Quote the data below verbatim, beginning at the line that contains "Click the arrow icon before 'Also read'" and ending after the line that contains "tap(691, 227)".

»»

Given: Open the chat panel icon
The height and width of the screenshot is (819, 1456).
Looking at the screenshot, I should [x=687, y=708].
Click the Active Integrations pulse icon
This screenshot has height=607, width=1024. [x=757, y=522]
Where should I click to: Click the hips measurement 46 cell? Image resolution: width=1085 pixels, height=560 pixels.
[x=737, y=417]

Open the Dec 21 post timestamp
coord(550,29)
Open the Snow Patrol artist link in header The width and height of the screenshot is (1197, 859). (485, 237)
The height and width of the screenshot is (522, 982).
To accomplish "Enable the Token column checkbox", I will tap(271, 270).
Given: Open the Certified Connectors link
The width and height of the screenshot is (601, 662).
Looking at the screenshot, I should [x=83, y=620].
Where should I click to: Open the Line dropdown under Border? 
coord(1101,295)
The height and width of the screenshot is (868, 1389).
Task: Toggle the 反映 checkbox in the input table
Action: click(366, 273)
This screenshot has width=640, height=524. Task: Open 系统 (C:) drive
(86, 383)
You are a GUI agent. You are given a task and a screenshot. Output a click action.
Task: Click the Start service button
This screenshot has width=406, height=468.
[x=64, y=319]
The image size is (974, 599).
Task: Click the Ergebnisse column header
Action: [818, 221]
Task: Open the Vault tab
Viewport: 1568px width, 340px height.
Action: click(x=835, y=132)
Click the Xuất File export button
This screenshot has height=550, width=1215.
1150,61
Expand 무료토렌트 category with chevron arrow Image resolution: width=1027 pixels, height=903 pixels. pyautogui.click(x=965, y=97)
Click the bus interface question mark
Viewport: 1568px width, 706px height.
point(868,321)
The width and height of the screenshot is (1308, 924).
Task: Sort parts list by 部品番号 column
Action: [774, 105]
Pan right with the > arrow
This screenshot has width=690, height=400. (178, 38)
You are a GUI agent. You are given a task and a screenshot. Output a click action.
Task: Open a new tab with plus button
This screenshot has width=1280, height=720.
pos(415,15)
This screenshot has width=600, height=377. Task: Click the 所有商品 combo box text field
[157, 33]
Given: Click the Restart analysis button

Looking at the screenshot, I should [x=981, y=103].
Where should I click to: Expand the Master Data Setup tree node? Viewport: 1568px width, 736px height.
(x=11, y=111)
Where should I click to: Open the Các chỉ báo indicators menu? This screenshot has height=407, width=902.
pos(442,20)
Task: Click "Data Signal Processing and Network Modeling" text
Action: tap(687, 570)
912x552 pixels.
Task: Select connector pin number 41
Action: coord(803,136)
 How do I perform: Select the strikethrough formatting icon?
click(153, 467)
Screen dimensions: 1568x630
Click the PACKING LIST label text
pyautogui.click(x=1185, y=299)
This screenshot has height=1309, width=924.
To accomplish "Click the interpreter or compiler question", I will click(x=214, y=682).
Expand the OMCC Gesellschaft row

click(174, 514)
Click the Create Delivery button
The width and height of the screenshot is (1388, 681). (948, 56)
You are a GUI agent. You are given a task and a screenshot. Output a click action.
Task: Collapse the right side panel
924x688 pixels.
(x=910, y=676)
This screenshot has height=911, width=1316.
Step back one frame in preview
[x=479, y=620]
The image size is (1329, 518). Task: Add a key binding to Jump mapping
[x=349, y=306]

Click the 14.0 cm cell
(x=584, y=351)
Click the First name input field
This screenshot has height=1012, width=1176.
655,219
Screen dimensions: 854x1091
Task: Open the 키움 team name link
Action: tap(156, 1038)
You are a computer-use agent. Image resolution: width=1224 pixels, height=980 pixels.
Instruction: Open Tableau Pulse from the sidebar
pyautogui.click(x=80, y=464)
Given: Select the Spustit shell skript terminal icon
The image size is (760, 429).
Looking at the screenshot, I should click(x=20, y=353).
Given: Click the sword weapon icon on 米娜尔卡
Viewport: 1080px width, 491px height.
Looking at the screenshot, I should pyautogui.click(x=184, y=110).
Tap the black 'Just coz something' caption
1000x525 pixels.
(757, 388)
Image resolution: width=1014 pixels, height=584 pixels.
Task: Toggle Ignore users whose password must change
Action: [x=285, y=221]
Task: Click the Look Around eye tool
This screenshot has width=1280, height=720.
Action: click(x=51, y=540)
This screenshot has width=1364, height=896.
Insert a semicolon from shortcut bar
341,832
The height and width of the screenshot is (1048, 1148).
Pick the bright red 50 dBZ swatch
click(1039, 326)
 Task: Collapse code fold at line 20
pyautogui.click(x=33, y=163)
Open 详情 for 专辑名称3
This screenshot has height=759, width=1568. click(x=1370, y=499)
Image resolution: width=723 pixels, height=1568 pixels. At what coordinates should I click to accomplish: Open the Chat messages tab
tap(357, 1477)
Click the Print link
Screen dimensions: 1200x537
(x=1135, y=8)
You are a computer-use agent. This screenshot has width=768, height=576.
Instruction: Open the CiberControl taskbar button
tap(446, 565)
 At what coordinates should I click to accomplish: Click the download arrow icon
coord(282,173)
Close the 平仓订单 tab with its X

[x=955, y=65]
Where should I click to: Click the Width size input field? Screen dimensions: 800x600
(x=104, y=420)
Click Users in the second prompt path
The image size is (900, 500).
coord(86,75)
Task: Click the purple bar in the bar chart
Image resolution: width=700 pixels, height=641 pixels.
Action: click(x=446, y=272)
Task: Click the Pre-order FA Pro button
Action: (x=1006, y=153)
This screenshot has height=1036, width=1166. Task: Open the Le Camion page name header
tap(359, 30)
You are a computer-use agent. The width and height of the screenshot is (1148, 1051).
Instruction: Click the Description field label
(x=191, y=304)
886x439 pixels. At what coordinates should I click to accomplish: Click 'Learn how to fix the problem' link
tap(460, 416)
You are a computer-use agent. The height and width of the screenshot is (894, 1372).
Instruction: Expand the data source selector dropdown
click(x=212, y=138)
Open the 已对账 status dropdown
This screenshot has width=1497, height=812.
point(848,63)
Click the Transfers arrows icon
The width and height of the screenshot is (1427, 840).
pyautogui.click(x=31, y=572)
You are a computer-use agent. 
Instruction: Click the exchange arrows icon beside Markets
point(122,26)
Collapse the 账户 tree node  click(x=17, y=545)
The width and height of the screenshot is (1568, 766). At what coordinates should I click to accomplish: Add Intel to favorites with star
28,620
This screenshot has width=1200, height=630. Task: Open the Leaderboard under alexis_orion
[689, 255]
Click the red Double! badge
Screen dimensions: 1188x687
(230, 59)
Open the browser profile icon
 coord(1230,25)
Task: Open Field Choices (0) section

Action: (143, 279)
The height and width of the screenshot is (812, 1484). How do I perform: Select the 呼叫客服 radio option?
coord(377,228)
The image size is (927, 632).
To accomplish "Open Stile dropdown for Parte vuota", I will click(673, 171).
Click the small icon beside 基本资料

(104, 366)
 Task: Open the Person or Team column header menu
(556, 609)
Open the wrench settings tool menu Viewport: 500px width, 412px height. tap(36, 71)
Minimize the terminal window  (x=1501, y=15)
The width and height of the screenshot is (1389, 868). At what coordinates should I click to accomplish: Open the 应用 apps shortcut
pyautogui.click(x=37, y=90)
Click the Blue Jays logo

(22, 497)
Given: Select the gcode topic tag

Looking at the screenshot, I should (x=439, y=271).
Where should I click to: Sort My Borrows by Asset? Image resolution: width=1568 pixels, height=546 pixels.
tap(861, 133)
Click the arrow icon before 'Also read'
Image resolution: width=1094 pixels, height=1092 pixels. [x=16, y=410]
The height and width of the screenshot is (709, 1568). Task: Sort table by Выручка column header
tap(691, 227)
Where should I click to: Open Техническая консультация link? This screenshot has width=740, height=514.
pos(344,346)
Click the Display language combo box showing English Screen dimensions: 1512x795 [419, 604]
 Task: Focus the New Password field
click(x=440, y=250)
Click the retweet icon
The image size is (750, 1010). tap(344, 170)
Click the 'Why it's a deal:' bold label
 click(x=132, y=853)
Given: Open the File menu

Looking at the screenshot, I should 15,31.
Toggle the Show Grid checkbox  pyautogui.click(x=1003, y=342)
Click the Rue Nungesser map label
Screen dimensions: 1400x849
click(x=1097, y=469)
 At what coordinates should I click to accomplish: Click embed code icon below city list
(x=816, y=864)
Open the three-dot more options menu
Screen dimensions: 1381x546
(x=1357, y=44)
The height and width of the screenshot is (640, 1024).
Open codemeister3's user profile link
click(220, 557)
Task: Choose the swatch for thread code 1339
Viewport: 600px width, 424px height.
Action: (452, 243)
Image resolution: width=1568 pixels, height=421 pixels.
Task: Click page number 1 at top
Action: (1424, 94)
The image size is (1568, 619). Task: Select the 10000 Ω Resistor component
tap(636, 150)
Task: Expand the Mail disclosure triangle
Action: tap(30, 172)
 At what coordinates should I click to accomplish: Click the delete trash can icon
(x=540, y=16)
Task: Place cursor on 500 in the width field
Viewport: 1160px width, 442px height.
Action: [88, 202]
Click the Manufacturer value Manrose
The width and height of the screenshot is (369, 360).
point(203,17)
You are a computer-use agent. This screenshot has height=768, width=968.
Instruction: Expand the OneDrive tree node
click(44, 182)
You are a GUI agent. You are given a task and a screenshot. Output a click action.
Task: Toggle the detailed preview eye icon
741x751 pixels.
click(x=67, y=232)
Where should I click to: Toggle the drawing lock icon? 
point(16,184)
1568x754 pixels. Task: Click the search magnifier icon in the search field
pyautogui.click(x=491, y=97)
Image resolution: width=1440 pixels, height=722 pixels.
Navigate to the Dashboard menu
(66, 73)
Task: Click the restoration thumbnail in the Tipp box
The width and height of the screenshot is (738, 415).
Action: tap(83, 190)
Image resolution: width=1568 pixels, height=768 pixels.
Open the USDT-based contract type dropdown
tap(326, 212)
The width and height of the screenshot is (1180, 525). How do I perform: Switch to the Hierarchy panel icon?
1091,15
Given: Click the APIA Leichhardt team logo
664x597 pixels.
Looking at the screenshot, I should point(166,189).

««

» **The response**:
Click the arrow icon before 'Also read'
Image resolution: width=1094 pixels, height=1092 pixels. [x=16, y=410]
The height and width of the screenshot is (709, 1568). Task: Sort table by Выручка column header
tap(691, 227)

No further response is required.